» **REQUIRED WORK**
Report only how many lines in the material contain "checkbox".

» **RECORDS PROVIDED**

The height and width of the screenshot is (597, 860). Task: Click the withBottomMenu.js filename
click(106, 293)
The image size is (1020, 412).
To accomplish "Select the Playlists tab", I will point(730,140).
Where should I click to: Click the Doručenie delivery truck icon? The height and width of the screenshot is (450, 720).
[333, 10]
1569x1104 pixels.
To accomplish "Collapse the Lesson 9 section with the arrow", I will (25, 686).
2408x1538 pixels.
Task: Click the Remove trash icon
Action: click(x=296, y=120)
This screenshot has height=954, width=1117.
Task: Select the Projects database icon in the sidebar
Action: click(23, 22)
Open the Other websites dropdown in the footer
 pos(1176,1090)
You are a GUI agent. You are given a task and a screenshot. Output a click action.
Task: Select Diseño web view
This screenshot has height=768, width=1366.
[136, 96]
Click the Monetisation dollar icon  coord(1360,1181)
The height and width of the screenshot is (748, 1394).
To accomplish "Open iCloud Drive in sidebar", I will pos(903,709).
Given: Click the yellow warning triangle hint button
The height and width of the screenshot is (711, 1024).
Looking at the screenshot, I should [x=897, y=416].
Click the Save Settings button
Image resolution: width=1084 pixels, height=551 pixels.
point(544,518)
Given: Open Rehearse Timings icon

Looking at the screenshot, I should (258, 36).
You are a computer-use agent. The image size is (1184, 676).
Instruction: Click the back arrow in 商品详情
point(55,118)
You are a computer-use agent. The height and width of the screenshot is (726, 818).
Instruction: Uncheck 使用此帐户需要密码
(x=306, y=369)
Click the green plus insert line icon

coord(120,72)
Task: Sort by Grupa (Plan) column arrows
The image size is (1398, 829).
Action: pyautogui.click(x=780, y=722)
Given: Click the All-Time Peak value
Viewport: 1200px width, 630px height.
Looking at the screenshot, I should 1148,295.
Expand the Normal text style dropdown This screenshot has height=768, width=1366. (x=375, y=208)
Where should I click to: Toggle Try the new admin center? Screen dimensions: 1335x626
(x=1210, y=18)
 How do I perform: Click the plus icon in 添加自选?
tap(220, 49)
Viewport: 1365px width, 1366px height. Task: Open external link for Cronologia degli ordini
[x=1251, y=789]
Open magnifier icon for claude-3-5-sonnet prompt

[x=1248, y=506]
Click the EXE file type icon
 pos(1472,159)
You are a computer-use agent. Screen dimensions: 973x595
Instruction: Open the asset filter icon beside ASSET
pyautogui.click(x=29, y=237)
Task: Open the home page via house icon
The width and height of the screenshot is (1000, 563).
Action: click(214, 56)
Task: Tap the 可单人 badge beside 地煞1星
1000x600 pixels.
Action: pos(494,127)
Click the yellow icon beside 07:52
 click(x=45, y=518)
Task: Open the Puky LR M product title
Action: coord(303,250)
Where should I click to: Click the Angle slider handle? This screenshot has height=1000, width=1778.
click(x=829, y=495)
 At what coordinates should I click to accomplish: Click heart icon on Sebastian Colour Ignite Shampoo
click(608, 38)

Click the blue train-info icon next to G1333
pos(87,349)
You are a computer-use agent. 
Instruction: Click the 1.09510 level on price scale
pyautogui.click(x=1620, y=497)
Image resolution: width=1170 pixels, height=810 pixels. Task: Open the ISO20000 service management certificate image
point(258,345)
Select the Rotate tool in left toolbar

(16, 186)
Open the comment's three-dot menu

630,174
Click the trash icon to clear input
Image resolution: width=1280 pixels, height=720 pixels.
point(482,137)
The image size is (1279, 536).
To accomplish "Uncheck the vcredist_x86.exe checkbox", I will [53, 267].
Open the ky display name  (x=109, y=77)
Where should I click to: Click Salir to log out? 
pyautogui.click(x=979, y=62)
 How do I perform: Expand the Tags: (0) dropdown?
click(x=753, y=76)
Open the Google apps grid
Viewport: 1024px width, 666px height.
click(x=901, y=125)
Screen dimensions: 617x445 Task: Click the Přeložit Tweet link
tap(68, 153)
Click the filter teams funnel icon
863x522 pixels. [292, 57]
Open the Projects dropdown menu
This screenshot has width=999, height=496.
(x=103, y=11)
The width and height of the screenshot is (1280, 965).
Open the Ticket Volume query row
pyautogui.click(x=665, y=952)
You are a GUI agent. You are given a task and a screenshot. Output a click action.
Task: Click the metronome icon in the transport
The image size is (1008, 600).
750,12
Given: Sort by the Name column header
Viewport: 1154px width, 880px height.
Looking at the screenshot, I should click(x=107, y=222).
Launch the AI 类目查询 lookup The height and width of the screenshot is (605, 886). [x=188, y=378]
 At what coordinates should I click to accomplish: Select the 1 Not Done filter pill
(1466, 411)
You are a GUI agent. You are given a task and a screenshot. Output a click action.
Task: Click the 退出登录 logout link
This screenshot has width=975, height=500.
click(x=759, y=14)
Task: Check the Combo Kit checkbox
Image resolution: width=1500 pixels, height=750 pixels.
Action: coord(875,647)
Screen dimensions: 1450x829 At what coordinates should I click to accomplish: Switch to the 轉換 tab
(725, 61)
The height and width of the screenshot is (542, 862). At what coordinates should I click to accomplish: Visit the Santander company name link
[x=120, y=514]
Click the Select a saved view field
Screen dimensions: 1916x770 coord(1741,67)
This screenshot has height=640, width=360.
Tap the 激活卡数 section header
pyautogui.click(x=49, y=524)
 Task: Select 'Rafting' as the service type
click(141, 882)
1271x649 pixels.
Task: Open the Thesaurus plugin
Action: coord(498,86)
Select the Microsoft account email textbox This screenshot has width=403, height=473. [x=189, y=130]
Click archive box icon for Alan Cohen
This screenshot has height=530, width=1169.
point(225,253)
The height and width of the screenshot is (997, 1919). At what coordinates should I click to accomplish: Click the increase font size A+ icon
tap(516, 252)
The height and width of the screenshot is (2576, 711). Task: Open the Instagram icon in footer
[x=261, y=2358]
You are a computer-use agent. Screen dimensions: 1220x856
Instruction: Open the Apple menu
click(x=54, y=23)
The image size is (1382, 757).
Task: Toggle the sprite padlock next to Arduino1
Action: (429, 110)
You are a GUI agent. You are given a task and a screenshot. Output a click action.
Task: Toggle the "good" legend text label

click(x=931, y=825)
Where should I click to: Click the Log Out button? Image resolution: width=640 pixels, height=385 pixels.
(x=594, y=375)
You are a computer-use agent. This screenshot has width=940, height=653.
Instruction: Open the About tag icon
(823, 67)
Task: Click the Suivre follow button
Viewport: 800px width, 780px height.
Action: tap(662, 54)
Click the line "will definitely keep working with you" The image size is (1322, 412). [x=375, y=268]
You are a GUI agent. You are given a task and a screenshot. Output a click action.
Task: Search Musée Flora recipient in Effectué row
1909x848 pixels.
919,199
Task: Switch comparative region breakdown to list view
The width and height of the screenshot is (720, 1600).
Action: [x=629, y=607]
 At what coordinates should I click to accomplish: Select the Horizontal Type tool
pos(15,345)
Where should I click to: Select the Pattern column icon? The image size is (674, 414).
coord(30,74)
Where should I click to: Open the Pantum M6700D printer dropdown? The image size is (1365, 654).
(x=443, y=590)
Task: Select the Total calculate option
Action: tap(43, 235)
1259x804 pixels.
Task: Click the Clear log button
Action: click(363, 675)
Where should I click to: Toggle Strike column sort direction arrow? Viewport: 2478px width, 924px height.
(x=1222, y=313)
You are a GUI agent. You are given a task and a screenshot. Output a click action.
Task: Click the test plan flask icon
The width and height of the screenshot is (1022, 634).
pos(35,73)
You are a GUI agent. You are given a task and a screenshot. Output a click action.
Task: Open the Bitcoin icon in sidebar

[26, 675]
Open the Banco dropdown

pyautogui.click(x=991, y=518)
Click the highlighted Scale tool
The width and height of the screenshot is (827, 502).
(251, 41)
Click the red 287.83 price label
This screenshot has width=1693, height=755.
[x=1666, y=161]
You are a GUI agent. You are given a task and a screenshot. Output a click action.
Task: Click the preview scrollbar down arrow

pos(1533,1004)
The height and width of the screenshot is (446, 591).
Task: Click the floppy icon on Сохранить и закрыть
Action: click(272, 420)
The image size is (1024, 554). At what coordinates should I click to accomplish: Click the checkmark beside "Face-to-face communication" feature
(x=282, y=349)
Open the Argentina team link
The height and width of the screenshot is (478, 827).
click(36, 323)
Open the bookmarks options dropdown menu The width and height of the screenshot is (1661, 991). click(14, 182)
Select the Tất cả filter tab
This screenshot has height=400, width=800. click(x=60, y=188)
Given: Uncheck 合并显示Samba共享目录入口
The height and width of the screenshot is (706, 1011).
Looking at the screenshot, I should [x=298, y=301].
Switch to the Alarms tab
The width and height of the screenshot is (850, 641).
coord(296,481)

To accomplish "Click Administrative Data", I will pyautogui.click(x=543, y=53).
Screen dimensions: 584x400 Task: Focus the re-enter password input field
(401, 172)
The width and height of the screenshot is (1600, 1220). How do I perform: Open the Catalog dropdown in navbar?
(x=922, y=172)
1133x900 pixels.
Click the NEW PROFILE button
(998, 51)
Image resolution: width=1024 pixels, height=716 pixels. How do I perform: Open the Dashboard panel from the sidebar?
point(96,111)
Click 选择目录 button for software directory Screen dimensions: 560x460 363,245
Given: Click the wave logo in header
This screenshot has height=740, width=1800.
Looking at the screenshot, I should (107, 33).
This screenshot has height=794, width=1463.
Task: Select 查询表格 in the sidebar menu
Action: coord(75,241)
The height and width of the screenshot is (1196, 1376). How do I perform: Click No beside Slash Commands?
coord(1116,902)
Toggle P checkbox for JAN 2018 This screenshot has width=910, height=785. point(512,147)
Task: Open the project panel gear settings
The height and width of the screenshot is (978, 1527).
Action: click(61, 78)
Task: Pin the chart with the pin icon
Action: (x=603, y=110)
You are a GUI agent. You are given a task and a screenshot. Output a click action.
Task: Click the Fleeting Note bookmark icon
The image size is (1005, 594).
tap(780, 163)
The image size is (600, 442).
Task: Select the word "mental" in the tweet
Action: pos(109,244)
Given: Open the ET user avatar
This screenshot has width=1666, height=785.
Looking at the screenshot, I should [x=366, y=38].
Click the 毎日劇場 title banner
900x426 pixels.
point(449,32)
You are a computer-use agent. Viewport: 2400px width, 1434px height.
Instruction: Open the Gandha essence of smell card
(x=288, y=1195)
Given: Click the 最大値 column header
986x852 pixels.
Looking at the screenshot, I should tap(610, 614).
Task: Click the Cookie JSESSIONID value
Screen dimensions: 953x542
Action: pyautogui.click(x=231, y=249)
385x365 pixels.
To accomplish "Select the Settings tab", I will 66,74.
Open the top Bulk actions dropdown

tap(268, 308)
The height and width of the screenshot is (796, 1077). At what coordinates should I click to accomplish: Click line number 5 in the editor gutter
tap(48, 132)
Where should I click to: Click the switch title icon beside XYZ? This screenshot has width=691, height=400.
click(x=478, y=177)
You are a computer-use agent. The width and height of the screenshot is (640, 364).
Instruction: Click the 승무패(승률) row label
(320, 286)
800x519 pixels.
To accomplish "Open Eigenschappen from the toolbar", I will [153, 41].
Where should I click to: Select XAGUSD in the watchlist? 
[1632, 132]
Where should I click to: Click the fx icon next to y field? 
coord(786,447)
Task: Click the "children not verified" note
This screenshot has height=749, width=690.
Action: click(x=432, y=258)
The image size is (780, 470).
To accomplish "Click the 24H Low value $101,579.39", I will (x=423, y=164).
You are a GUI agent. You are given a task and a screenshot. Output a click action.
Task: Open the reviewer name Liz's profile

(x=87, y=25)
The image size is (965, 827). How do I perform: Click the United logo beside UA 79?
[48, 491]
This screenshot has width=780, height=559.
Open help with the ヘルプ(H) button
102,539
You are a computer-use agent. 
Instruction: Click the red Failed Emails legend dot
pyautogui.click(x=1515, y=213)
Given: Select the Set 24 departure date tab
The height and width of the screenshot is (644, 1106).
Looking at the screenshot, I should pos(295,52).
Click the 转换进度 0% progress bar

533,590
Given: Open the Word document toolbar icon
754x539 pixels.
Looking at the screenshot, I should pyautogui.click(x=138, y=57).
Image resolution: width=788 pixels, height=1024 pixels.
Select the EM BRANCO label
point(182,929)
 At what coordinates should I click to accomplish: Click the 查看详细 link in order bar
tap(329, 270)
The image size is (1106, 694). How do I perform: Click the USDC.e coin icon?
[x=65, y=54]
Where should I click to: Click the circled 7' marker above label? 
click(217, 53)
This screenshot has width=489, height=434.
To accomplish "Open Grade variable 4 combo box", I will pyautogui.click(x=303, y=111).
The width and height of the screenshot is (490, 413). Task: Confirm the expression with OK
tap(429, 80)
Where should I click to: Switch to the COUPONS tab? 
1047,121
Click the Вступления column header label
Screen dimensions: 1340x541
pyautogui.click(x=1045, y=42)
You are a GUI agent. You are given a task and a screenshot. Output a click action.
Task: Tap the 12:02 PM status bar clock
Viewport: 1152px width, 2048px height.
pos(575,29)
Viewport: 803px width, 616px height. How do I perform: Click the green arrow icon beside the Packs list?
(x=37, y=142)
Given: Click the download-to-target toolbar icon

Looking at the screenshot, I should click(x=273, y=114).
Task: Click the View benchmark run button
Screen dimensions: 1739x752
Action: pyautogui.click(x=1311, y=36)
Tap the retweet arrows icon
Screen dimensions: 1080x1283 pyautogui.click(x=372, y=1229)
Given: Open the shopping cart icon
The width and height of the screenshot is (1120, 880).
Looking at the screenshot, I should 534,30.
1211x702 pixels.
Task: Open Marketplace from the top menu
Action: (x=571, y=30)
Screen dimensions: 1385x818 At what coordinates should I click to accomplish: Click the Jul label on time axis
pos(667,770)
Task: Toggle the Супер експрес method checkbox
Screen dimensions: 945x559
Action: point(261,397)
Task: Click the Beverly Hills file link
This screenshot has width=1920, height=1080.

» **SOLUTION TO THE PROBLEM**
4